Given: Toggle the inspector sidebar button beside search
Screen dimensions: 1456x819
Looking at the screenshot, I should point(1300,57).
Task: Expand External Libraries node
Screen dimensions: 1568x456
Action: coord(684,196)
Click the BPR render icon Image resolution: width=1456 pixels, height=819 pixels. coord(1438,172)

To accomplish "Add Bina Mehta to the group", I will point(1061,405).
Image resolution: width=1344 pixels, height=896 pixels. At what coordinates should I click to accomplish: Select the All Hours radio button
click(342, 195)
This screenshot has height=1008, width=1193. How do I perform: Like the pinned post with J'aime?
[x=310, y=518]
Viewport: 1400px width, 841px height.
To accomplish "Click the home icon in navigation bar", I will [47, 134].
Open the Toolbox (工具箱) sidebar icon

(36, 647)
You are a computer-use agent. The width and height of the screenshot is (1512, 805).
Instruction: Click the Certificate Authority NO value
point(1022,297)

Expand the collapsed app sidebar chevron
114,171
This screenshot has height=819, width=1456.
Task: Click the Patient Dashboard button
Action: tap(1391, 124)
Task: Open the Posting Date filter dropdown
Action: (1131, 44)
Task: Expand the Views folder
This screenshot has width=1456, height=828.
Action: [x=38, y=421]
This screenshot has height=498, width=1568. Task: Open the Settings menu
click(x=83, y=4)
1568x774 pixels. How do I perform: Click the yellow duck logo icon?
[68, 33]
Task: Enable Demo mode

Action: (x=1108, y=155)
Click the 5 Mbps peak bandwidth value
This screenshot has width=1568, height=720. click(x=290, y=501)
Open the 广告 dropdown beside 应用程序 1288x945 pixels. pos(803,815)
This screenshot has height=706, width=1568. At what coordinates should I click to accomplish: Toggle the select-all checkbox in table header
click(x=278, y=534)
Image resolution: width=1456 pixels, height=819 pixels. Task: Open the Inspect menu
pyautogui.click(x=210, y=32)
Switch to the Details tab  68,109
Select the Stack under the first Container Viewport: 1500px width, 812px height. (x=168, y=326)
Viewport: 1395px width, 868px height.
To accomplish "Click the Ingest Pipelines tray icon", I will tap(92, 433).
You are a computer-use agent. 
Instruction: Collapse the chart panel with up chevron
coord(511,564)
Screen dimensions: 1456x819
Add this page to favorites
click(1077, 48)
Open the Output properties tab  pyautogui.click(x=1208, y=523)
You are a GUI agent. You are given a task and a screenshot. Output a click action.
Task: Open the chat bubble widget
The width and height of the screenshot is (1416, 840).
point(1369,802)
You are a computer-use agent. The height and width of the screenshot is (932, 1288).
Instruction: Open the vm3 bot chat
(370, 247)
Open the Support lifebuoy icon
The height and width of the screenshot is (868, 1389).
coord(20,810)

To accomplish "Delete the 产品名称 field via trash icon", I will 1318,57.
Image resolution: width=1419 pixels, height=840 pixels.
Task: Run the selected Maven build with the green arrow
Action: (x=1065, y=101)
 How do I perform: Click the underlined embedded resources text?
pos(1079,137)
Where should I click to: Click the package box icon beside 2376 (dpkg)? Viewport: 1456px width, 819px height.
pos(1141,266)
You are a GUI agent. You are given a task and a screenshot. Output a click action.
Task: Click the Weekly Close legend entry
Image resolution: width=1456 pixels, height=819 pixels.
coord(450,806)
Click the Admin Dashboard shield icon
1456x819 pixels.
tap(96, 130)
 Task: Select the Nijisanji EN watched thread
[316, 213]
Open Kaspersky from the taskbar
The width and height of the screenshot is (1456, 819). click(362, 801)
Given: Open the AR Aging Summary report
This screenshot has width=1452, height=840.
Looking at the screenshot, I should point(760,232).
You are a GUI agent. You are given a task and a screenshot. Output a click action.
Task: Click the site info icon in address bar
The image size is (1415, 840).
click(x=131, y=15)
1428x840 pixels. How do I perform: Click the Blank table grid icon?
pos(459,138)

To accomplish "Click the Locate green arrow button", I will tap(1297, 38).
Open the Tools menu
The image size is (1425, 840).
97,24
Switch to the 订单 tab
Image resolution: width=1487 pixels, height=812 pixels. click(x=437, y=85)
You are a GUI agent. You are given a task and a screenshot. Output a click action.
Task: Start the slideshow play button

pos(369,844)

• Task objective:
Wherever the word "computer" turns up in the material, copy the whole line.

• Response below:
You are a computer-use agent. The width and height of the screenshot is (1512, 805).
You are a computer-use agent. 
You are a computer-use agent. The height and width of the screenshot is (932, 1288).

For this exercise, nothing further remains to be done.